La risposta non può che essere soggettiva, certo; ma per me la mezza età è iniziata nel mio quarantaseiesimo anno di vita – questo.

Me ne accorgo da piccoli ma decisivi segni.

Da un punto di vista mentale, mi accorgo di fare errori che prima non facevo – piccoli errori di battitura per esempio, io che sento una trafittura fortissima ogniqualvolta vedo una parola non scritta come si deve, un accento sbagliato e così via.

Da un punto di visto fisico, per via di piccole trasformazioni (non certo in meglio) cui è soggetto il mio corpo, e questo nonostante le cure quasi maniacali – allenamenti prolungati, palestra, corsa eccetera – che gli dedico. (Ne ho parlato di recente qui.)

Qualche anno fa per via del golf mi è stato chiaro – limpidissimo – che corpo e mente esistono senza soluzione di continuità, e dunque il declino dell’uno va di pari passo con quello dell’altra. Questo non mi stupisce; mi infastidisce assai, però.

In più, ci sono i miei toiramenti – che forse sono tipici dell’età, ma non ne sono sicuro – per cui mi devo preoccupare di far quadrare i conti, rispondere di errori del passato eccetera. Volevo fare un lavoro creativo e mi trovo a fare il ragioniere, ma tant’è. Il lato positivo di tutto questo è che non esiste carico tanto pesante che ti viene dato che tu non possa sopportare; e, anche, che tutto accade per una ragione.

Insomma tutto questo girarsi e rigirarsi con la sensazione bruttissima di non di andare da nessuna parte ha un motivo preciso che domani scoprirò. Pavese (Agonia), come al solito, mi viene in soccorso:

Girerò per le strade finché non sarò stanca morta
saprò vivere sola e fissare negli occhi
ogni volto che passa e restare la stessa.
Questo fresco che sale a cercarmi le vene
è un risveglio che mai nel mattino ho provato
così vero: soltanto, mi sento più forte
che il mio corpo, e un tremore più freddo accompagna il mattino.
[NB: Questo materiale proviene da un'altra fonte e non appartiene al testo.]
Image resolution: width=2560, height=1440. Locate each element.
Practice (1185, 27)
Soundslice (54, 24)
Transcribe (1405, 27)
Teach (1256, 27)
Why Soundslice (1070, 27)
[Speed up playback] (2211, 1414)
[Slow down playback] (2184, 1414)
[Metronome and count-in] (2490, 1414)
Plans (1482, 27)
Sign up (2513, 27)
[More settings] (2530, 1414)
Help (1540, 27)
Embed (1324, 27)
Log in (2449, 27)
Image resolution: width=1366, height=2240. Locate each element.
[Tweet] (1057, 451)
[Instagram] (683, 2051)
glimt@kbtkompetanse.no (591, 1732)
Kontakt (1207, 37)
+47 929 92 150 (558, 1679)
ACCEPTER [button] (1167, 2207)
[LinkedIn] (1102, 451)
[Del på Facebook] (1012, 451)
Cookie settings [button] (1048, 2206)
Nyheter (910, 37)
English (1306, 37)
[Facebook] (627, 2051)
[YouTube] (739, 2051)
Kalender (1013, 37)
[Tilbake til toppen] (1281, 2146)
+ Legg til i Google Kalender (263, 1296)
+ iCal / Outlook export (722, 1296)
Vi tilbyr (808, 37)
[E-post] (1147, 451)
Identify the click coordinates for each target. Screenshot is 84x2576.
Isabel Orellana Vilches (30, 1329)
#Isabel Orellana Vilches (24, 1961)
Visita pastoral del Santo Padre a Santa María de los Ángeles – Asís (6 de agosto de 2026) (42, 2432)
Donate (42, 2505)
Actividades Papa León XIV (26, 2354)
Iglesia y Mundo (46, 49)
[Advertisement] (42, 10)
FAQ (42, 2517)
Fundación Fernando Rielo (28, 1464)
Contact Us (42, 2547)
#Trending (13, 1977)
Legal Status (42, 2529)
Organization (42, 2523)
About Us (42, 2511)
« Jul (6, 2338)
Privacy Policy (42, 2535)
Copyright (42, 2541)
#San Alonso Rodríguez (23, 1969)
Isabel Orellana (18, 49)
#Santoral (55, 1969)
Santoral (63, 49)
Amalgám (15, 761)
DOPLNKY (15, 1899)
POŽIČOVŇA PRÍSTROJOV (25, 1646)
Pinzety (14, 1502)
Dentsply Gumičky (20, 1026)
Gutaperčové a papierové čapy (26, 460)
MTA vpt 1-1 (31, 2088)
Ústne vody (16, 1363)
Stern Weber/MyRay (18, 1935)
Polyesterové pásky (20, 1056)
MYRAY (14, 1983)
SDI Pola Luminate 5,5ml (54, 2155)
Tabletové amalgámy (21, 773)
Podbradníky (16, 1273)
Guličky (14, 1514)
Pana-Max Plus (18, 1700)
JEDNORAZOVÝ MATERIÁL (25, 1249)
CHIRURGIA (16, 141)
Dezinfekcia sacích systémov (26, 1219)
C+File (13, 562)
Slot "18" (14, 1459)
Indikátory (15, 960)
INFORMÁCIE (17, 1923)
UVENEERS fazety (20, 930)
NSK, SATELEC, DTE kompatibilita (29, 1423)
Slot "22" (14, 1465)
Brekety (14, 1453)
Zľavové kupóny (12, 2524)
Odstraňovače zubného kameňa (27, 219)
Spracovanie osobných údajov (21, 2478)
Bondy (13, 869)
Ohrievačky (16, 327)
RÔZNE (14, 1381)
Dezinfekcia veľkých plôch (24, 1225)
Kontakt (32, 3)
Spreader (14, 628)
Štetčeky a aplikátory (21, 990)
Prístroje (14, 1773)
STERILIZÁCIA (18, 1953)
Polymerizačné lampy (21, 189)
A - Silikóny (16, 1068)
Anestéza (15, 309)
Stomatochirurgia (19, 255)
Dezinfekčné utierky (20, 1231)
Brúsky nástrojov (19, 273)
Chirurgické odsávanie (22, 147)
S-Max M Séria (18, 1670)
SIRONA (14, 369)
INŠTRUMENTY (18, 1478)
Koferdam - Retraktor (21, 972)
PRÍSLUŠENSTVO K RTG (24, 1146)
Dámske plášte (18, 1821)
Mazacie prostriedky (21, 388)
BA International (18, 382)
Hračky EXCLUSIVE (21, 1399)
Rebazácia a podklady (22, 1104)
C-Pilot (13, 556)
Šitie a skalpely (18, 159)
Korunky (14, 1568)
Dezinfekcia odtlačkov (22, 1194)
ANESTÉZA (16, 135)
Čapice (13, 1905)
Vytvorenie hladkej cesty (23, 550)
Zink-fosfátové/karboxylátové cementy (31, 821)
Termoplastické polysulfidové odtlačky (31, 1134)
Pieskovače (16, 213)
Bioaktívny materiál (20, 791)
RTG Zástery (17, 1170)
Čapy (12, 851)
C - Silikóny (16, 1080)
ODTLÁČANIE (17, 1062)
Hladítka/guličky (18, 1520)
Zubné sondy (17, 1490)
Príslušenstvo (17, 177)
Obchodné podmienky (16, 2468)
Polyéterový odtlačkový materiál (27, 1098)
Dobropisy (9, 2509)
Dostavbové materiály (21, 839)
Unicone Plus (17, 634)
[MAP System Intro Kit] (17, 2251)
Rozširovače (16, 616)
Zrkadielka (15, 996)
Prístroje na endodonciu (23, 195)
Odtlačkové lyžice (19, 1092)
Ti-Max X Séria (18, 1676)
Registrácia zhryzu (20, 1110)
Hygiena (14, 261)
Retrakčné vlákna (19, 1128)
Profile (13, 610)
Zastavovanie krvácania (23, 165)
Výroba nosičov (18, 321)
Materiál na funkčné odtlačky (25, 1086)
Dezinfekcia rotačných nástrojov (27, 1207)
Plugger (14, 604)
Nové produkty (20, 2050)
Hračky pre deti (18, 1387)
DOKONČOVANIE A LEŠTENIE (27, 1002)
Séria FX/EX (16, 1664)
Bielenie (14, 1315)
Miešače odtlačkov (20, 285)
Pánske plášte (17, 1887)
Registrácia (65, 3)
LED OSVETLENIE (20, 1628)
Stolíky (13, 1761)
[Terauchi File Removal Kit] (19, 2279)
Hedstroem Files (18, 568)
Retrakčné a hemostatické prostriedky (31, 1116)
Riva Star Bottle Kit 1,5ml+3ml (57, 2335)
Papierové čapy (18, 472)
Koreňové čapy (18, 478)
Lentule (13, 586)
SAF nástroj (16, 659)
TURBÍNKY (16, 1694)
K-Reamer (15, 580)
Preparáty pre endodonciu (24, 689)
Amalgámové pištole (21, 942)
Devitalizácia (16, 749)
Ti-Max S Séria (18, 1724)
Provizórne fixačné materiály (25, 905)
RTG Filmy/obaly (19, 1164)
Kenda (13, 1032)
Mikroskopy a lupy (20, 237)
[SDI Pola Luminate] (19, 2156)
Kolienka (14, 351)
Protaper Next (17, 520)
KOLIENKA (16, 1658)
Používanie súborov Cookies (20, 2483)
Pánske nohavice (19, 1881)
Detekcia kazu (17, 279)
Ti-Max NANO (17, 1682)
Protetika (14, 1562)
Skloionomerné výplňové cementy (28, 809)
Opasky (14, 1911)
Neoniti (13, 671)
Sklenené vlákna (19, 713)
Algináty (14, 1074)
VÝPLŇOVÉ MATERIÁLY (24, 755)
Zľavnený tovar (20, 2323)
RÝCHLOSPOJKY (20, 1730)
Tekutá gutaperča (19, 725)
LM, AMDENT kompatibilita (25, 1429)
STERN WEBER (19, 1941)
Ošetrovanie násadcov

Son lontani i mattini che avevo vent’anni.
E domani, ventuno: domani uscirò per le strade,
ne ricordo ogni sasso e le striscie di cielo.
Da domani la gente riprende a vedermi
e sarò ritta in piedi e potrò soffermarmi
e specchiarmi in vetrine. I mattini di un tempo,
ero giovane e non lo sapevo, e nemmeno sapevo
di esser io che passavo – una donna, padrona
di se stessa. La magra bambina che fui
si è svegliata da un pianto durato per anni:
ora è come quel pianto non fosse mai stato.

E desidero solo colori. I colori non piangono,
sono come un risveglio: domani i colori
torneranno. Ciascuna uscirà per la strada,
ogni corpo un colore – perfino i bambini.
Questo corpo vestito di rosso leggero
dopo tanto pallore riavrà la sua vita.
Sentirò intorno a me scivolare gli sguardi
e saprò d’esser io: gettando un’occhiata,
mi vedrò tra la gente. Ogni nuovo mattino,
uscirò per le strade cercando i colori.